The Evolution of Securities Class Action Law: Congress Places Limits on Class Actions
Steve Cirami
Global Business Leader | Financial Services & Legal Services Executive | Class Action Attorney
The 1933 Act and 1934 Act created broad restrictions on corporate fraud, along with mechanisms for investors to sue corporations for making misleading statements. And fifty years later, Basic v. Levinson (1988) endorsed the fraud on the market theory, making it feasible to bring securities fraud class actions on behalf of large numbers of investors affected by misleading statements. While securities class actions were a powerful tool for addressing corporate abuses, critics argued that class actions were too burdensome for corporate defendants. Unsurprisingly, many of the corporate interests who were held accountable by class actions joined in the criticism.

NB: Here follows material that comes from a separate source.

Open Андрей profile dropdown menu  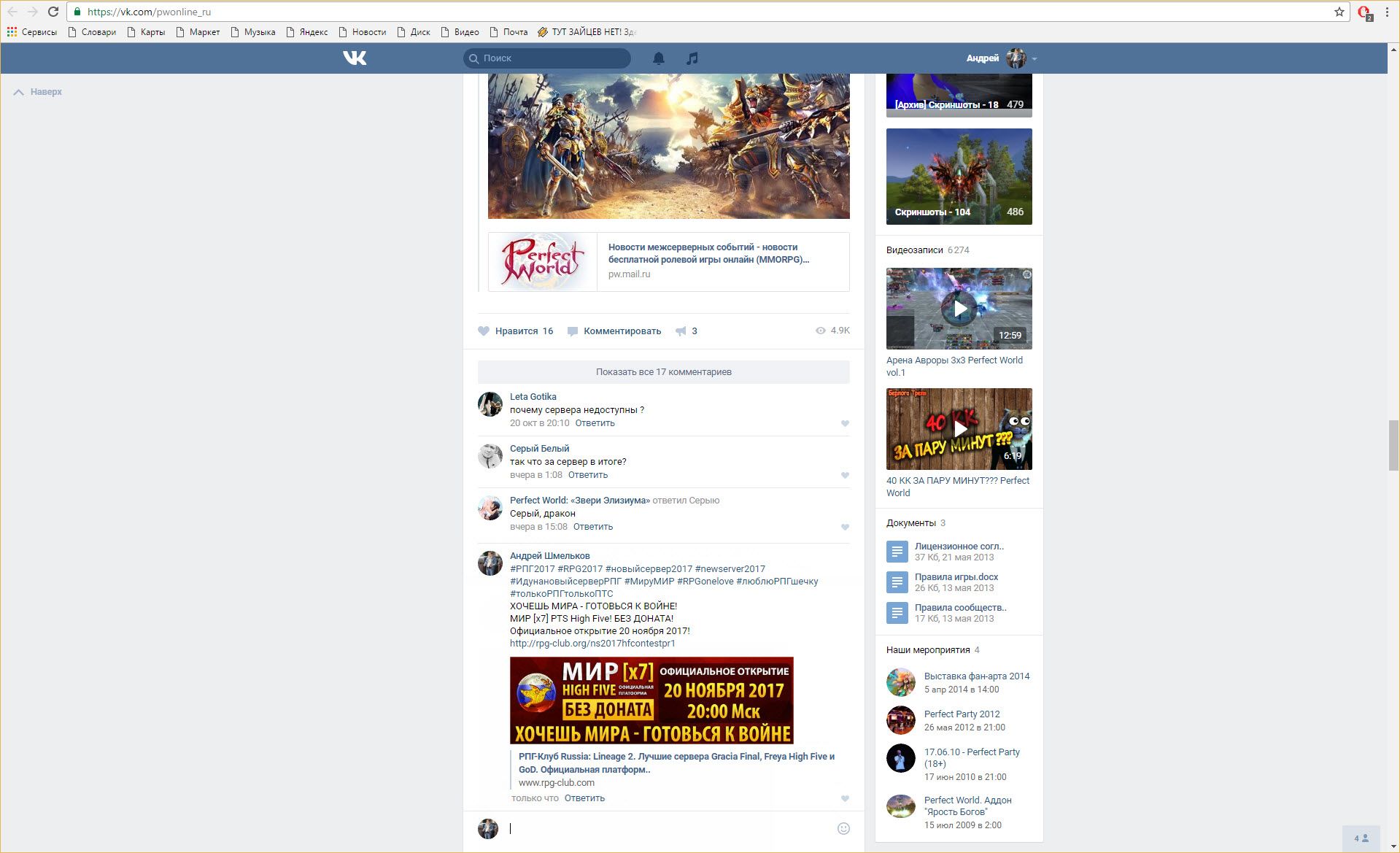tap(1034, 58)
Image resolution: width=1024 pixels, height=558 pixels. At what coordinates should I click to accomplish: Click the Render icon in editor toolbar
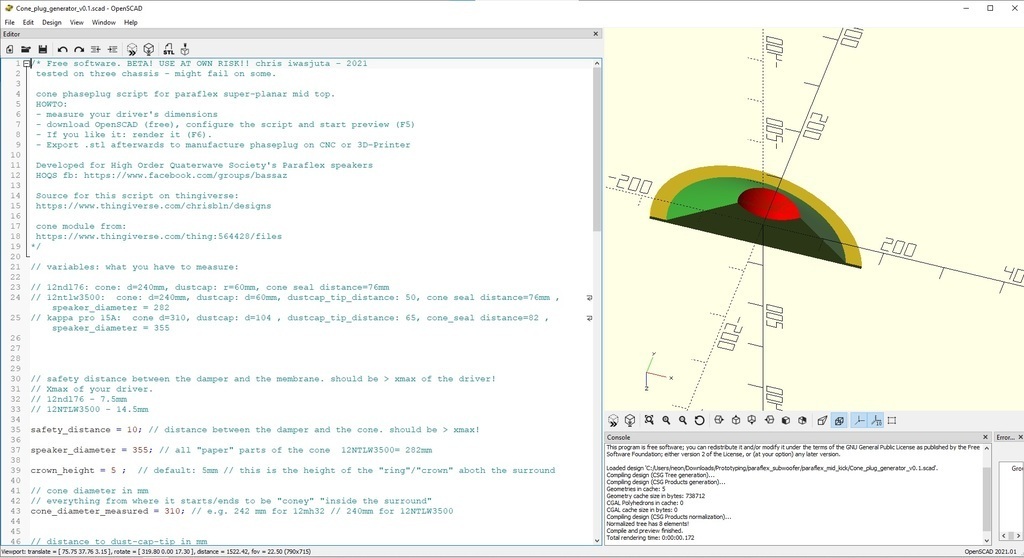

The worry over meritless class actions was compounded by a fear that companies facing class actions could be extorted into agreeing to a settlement. If a class action was not dismissed by the judge, the process of discovery would begin, which meant the plaintiffs could demand documentary evidence from the defendant. Defending companies sometimes found it cheaper to agree to a settlement than to proceed with litigation.
Another problem, which was specific to securities class actions, was that investors (or, more accurately, the plaintiff law firms) often rushed to be the first to file a securities class action when the price of a security went through a significant decline. This was known as the “race to the courthouse.” If a small investor was the first to file a class action they could be “in control” of the litigation, which really meant that the law firm representing that small investor would control the litigation—even against the wishes of investors who had suffered far more economic harm.
Read the full article to learn how the Private Securities Litigation Reform Act of 1995, Securities Litigation Uniform Standards Act of 1998, and Class Action Fairness Act of 2005 addressed concerns raised over class actions.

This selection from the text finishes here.